* _Directive_
Please repeat the records from the line with "Given: Click the circled plus on table edge" to the line with "Looking at the", swapping "table edge" for "table corner" and changing nothing else. Leave the pictures out of your answer.

/---

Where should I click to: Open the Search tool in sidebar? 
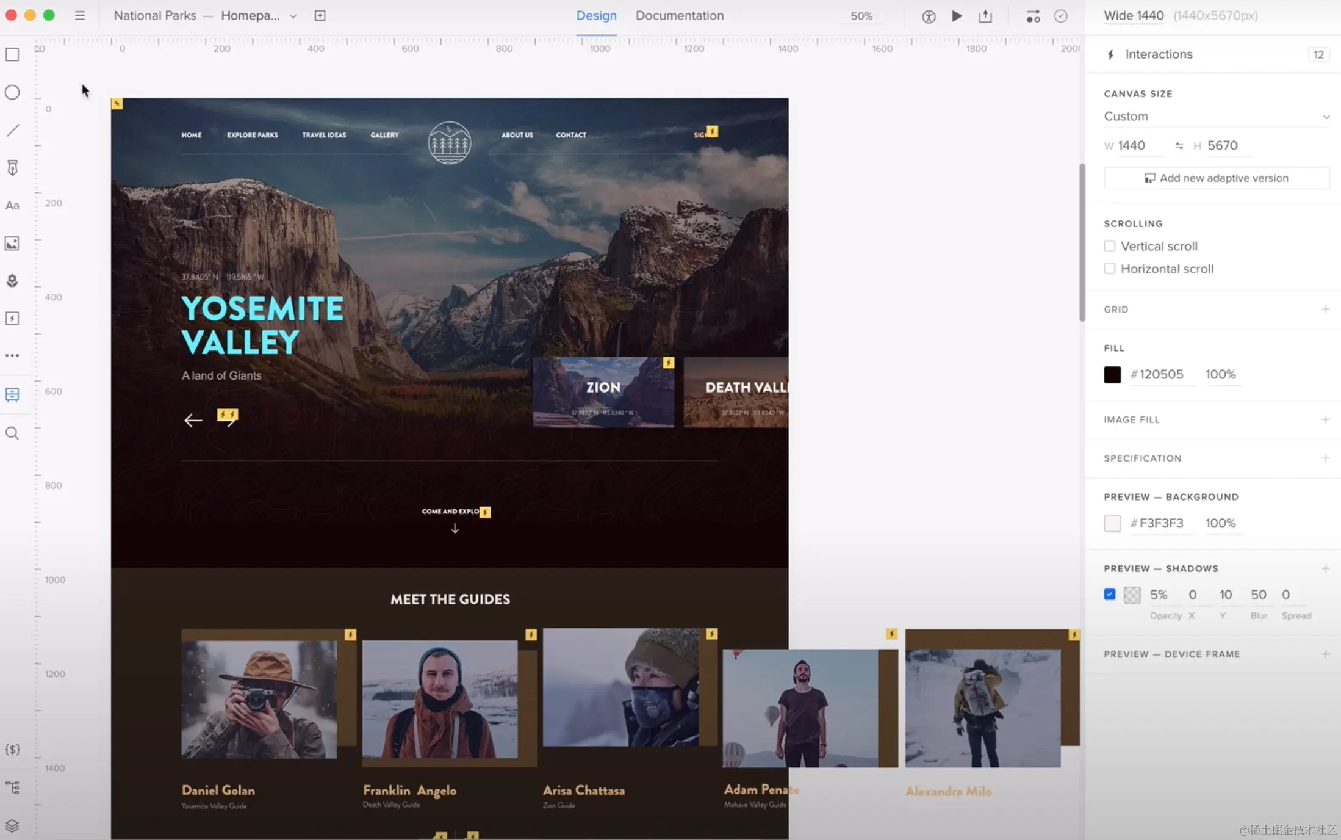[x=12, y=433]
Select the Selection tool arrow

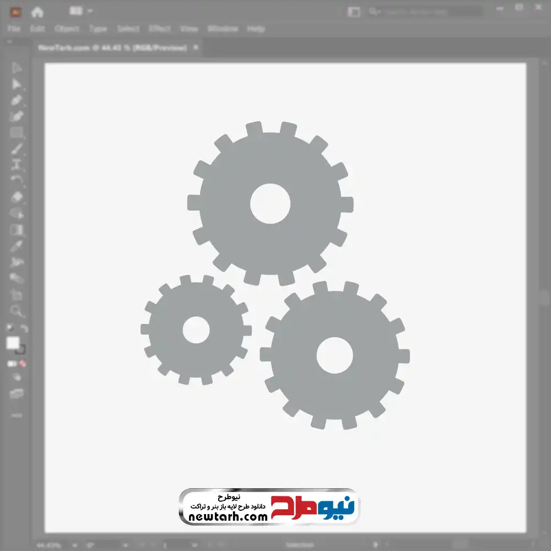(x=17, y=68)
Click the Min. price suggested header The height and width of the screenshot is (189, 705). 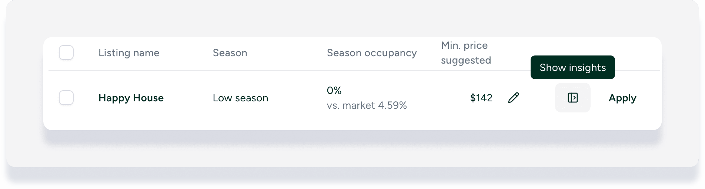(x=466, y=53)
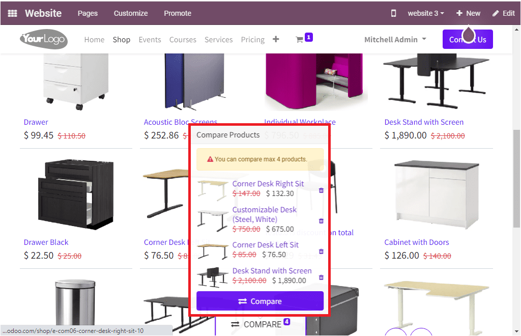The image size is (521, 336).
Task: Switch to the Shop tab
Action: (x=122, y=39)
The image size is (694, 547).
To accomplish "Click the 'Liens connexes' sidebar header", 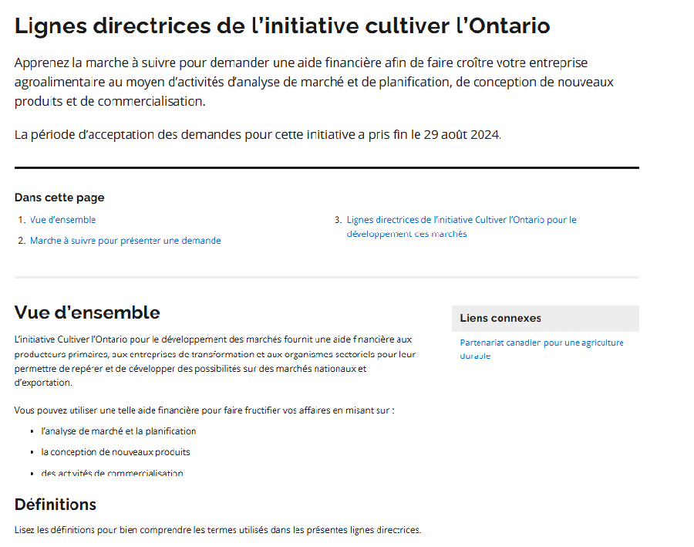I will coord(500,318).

\---
/---

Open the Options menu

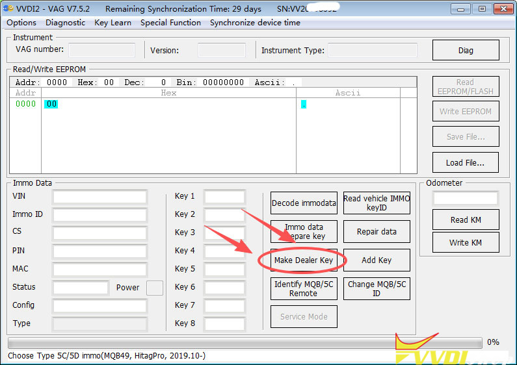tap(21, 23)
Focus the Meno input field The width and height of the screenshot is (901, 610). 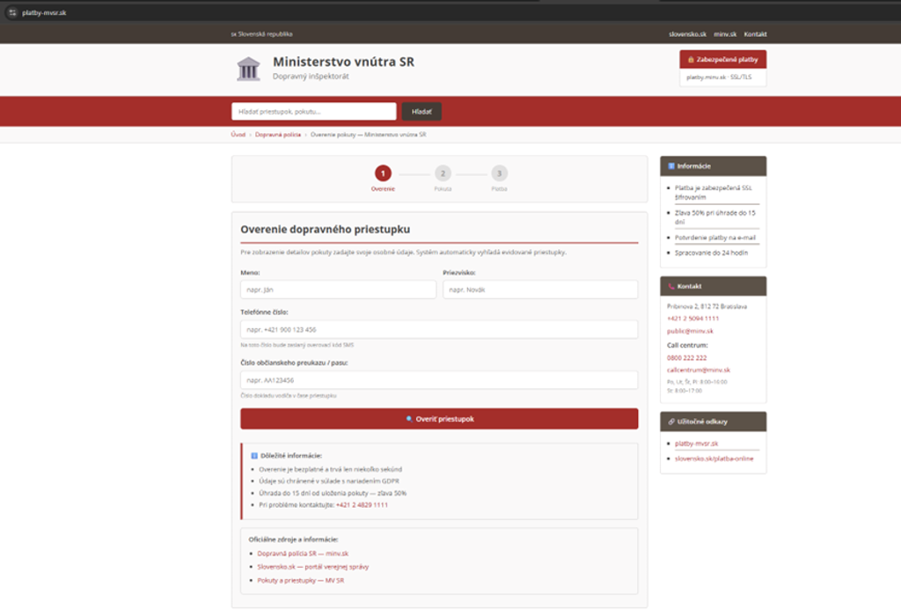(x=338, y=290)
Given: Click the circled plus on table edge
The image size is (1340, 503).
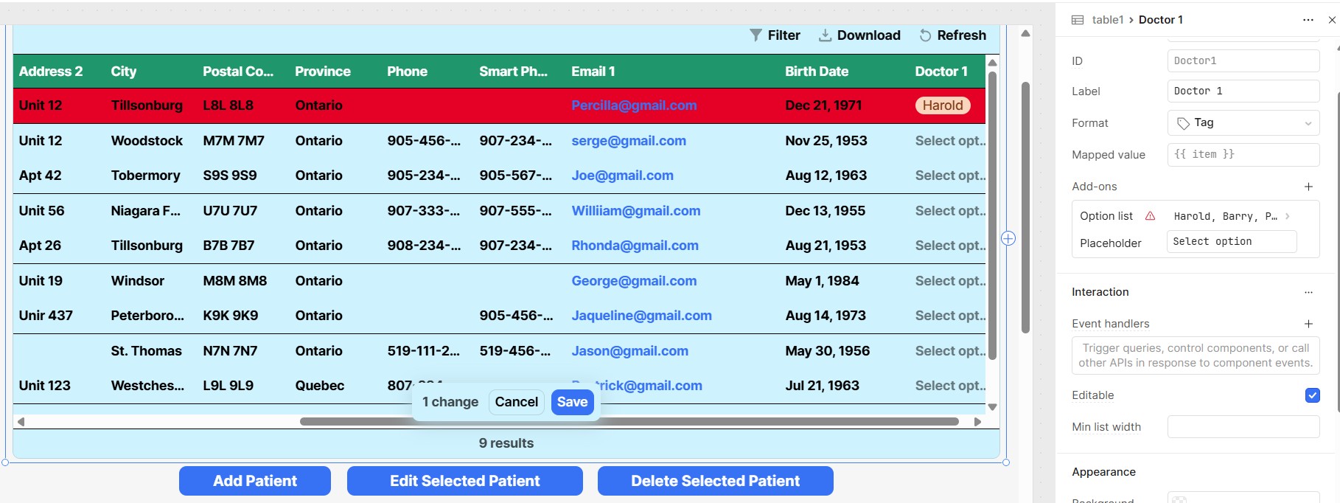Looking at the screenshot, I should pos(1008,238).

\---
/---

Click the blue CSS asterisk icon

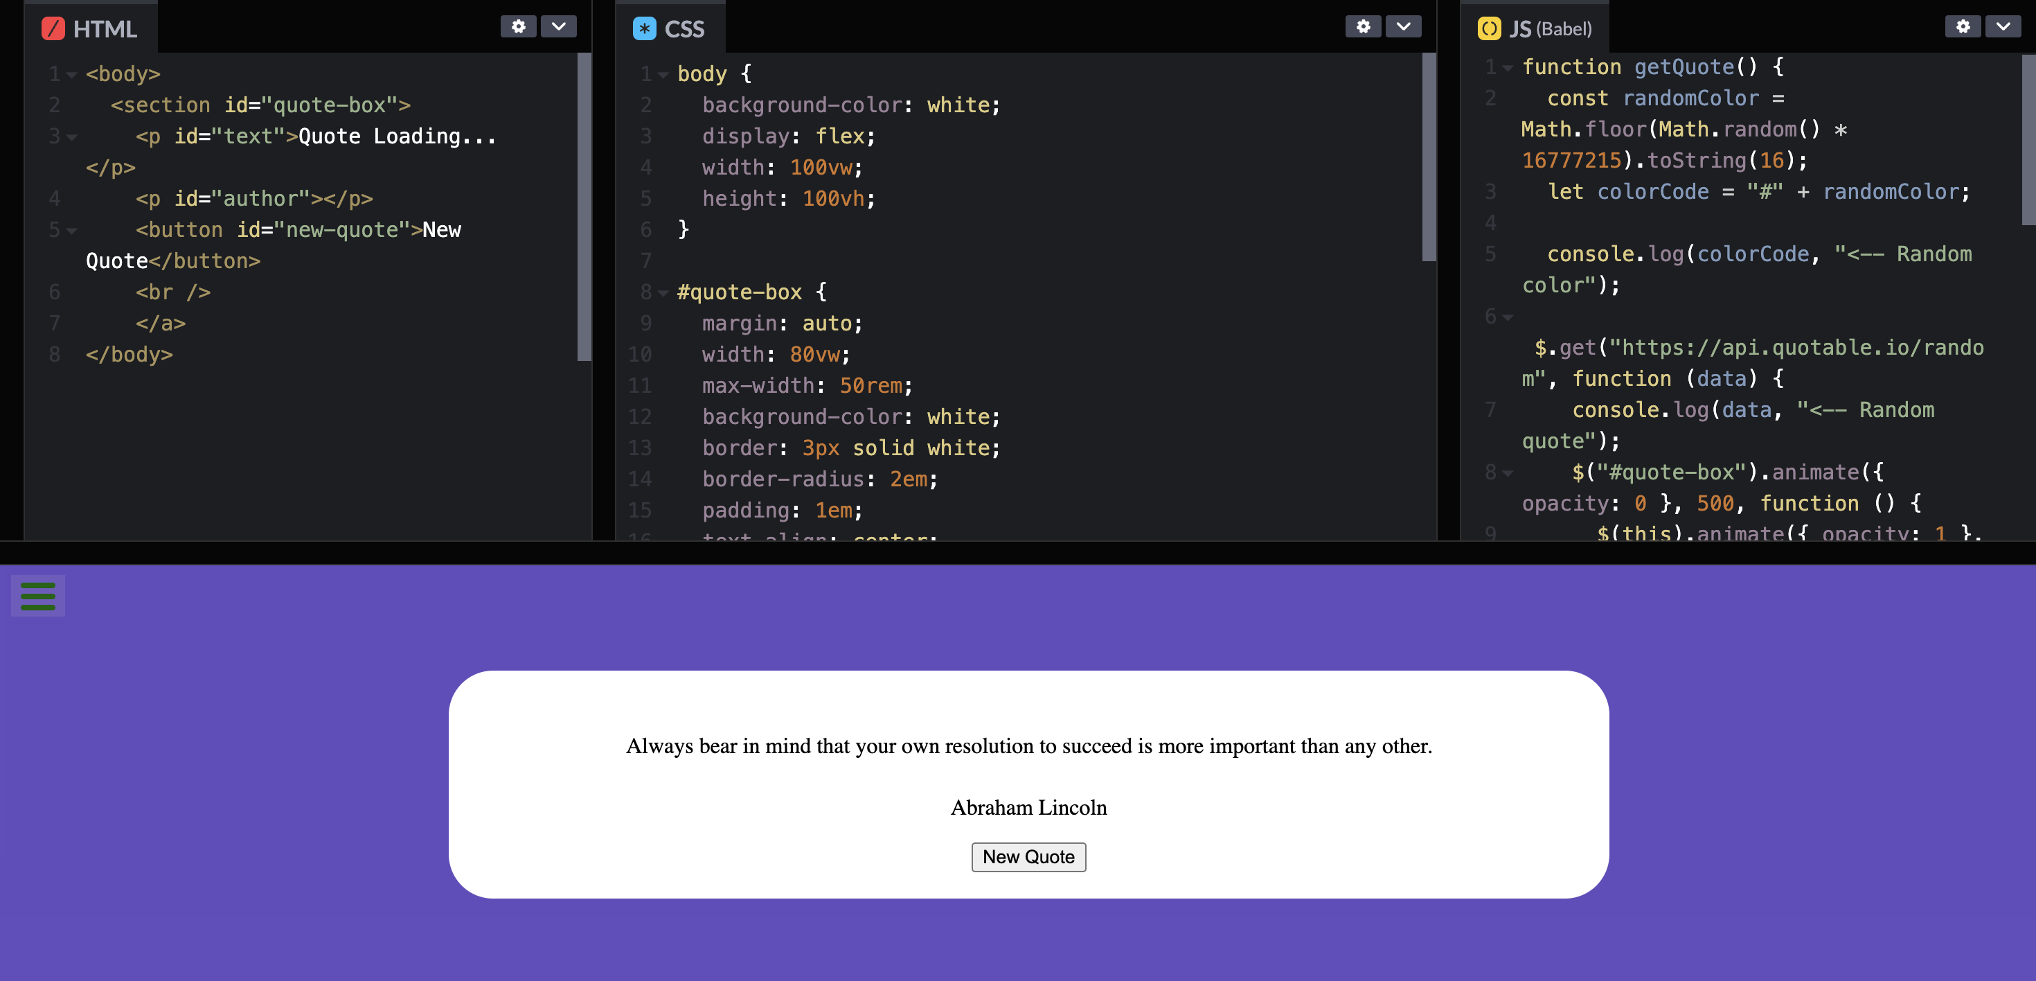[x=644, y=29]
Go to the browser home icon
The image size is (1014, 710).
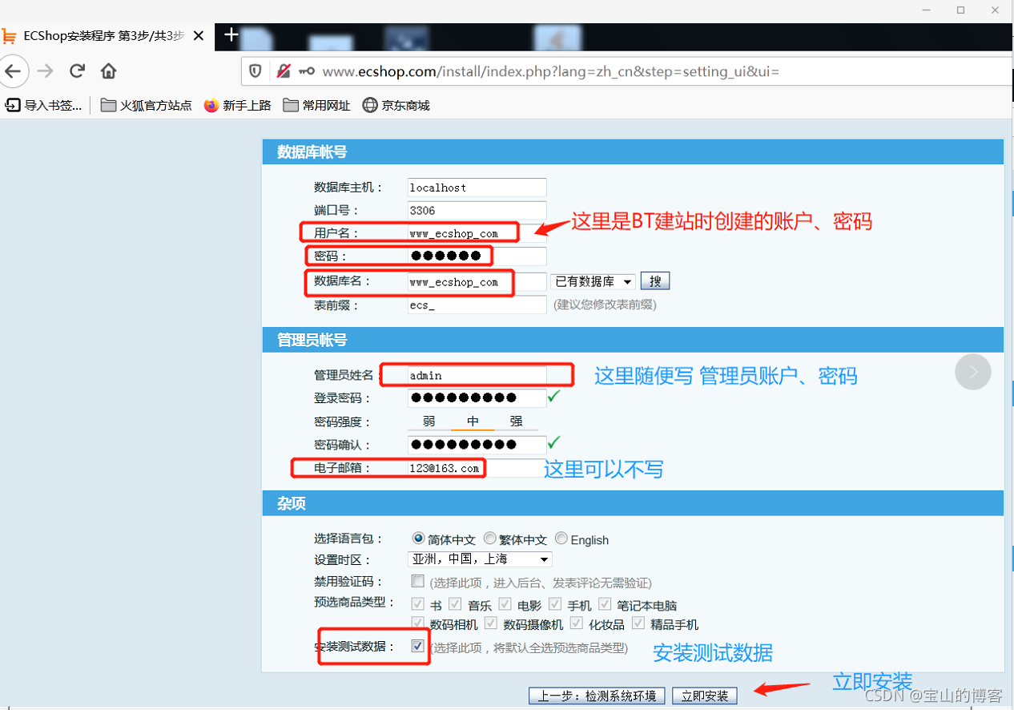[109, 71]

\---

* _Correct answer_
Given: Click the circled plus on table corner
The image size is (1340, 503).
Looking at the screenshot, I should pos(1008,238).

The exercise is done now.